WHAT TO WORK ON: When you reach the line containing "Click the tracking" in the data below, begin returning lines exactly as written, and stop once the line containing "1132x800 pixels." has been returned.

Dataset entries:
—————

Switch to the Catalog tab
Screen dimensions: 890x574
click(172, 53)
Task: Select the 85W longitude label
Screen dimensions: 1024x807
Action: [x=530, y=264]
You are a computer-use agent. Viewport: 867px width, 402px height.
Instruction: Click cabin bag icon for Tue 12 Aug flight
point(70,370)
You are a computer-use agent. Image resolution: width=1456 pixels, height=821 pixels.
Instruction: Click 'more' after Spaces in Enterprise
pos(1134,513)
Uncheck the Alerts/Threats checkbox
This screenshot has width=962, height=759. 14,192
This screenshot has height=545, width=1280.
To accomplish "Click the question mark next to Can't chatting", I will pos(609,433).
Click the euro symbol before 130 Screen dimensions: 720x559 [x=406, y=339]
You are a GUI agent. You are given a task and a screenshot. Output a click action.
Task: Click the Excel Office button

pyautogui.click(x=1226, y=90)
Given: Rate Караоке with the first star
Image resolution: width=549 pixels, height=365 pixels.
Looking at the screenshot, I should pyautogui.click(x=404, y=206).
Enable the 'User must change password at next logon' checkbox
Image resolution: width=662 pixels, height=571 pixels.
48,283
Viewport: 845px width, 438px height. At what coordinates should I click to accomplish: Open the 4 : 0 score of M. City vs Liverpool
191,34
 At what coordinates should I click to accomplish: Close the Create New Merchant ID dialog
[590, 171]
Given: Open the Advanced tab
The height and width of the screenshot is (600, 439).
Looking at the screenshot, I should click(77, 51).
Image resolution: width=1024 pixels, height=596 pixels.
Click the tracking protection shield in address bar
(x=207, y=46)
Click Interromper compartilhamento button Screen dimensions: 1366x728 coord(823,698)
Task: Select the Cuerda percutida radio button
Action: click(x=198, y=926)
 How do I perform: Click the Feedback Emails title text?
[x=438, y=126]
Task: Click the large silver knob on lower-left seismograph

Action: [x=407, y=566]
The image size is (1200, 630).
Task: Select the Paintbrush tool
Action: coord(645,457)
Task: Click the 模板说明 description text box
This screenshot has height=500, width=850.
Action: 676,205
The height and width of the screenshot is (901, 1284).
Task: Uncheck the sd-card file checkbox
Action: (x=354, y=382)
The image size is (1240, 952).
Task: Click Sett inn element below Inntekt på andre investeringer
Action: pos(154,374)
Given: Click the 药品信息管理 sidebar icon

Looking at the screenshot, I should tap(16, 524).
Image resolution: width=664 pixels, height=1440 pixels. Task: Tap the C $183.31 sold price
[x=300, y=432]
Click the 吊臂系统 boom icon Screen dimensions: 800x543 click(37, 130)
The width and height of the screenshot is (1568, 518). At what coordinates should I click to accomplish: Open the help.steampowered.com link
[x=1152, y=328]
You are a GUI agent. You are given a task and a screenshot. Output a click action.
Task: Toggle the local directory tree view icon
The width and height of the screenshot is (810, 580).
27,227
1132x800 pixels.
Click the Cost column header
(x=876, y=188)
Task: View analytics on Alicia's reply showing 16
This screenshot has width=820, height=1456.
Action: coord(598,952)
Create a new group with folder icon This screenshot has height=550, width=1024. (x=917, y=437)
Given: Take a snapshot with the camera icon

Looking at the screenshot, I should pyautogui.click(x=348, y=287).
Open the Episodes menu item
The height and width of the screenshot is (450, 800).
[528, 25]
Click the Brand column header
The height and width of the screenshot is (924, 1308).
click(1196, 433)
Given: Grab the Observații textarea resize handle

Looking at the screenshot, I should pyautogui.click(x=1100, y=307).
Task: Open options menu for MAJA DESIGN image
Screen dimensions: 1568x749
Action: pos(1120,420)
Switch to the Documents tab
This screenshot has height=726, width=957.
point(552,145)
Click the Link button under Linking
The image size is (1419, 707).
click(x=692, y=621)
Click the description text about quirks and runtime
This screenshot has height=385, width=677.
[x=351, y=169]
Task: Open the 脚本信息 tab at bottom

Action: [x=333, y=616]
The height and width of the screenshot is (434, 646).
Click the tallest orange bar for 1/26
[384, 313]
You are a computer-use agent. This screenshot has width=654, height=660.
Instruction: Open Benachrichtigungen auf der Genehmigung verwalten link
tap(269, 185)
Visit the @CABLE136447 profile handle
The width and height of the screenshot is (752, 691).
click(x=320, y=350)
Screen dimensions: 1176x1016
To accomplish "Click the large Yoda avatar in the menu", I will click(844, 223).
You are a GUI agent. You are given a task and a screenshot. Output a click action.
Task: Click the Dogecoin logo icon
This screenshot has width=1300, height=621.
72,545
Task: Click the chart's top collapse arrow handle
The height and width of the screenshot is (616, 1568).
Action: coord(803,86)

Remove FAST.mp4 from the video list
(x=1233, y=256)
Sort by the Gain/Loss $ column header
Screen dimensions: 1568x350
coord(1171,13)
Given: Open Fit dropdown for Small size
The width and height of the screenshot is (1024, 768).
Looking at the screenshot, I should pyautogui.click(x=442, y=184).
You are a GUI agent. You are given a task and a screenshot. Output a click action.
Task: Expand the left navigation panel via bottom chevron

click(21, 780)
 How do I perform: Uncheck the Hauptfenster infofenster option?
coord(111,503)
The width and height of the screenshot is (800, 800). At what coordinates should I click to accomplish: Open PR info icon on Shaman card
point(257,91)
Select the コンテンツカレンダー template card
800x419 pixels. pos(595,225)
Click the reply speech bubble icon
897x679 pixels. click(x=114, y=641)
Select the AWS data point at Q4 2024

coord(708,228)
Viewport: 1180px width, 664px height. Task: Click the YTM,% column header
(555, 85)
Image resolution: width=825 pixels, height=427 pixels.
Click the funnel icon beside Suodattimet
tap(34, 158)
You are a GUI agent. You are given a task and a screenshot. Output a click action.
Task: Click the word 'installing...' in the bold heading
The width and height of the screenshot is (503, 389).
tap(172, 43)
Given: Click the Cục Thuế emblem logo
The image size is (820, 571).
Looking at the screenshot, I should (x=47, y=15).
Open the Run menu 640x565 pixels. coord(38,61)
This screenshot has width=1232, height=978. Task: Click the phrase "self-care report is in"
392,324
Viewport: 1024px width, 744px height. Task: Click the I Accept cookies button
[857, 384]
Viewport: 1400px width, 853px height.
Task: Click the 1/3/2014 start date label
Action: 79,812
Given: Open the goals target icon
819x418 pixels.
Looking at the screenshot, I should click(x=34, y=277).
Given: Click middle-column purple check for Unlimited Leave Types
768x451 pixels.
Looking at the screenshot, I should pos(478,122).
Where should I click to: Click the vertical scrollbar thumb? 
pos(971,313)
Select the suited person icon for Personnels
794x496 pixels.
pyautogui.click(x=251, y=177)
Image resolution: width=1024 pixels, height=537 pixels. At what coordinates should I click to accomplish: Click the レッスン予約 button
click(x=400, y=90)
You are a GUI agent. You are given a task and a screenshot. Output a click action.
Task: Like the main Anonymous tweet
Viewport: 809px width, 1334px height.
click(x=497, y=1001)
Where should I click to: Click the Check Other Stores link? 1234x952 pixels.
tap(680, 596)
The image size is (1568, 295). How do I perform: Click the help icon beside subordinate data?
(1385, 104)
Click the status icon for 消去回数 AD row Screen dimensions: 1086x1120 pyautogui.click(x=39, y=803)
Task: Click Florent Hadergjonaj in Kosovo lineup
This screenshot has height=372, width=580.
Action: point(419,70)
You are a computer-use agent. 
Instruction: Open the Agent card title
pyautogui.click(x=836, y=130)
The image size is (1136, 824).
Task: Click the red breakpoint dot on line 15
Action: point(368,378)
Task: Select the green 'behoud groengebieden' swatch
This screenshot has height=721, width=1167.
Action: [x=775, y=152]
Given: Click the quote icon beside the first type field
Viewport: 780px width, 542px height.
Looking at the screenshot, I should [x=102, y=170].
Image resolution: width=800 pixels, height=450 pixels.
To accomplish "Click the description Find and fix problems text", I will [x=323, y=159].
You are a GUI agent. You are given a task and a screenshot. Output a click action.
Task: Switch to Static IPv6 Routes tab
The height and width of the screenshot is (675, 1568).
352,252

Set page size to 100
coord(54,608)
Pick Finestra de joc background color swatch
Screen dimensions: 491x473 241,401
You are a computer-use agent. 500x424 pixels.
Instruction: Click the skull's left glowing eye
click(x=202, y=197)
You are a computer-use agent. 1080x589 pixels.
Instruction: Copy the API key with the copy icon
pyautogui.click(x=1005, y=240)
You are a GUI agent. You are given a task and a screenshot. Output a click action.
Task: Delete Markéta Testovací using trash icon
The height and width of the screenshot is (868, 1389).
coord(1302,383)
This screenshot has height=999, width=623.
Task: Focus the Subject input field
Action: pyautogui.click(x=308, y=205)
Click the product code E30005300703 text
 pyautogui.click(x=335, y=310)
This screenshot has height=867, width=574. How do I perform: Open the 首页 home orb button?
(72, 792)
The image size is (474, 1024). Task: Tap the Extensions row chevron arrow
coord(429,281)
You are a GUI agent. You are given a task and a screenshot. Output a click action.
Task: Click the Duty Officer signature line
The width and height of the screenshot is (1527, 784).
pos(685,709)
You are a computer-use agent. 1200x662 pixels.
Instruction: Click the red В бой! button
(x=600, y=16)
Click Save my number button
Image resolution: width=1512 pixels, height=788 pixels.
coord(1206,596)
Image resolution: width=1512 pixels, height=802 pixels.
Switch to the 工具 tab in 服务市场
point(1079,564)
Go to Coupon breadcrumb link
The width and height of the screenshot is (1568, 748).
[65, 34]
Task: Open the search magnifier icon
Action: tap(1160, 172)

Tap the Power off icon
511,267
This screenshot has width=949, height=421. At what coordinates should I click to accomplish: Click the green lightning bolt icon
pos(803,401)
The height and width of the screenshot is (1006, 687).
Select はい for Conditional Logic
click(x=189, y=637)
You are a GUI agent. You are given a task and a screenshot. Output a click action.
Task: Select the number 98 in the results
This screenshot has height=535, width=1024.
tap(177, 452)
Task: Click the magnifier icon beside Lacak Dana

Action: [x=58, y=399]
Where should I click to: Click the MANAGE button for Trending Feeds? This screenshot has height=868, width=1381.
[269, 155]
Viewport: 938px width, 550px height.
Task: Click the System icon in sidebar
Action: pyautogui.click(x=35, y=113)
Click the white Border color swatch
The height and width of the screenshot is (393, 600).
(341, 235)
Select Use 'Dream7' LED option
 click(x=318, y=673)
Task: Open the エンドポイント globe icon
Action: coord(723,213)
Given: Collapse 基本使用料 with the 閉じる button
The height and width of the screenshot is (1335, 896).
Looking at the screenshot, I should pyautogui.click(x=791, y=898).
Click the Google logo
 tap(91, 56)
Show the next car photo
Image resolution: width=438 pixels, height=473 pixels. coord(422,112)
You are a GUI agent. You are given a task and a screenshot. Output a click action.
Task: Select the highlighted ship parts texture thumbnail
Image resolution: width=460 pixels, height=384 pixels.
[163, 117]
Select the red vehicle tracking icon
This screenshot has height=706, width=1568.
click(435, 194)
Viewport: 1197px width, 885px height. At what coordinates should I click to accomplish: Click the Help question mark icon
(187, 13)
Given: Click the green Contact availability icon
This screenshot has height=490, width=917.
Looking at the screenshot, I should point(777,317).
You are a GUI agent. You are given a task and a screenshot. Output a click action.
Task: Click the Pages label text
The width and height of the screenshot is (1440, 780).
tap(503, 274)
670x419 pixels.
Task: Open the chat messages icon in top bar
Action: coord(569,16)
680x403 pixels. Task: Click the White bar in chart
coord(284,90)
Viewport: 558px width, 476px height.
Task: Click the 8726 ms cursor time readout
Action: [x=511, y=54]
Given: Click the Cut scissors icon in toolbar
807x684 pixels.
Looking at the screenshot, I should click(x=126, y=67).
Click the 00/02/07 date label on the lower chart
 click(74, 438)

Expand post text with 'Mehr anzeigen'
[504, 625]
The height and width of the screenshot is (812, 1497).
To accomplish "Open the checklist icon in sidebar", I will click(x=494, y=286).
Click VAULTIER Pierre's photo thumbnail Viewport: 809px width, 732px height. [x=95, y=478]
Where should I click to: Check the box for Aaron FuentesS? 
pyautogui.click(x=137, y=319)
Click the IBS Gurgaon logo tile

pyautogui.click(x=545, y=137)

—————

RESPONSE BOX:
Click the tracking protection shield in address bar
(x=207, y=46)
Click Interromper compartilhamento button Screen dimensions: 1366x728 coord(823,698)
Task: Select the Cuerda percutida radio button
Action: click(x=198, y=926)
 How do I perform: Click the Feedback Emails title text?
[x=438, y=126]
Task: Click the large silver knob on lower-left seismograph

Action: [x=407, y=566]
The image size is (1200, 630).
Task: Select the Paintbrush tool
Action: coord(645,457)
Task: Click the 模板说明 description text box
This screenshot has height=500, width=850.
Action: 676,205
The height and width of the screenshot is (901, 1284).
Task: Uncheck the sd-card file checkbox
Action: (x=354, y=382)
The image size is (1240, 952).
Task: Click Sett inn element below Inntekt på andre investeringer
Action: pos(154,374)
Given: Click the 药品信息管理 sidebar icon

Looking at the screenshot, I should tap(16, 524).
Image resolution: width=664 pixels, height=1440 pixels. Task: Tap the C $183.31 sold price
[x=300, y=432]
Click the 吊臂系统 boom icon Screen dimensions: 800x543 click(37, 130)
The width and height of the screenshot is (1568, 518). At what coordinates should I click to accomplish: Open the help.steampowered.com link
[x=1152, y=328]
You are a GUI agent. You are given a task and a screenshot. Output a click action.
Task: Toggle the local directory tree view icon
The width and height of the screenshot is (810, 580).
27,227
1132x800 pixels.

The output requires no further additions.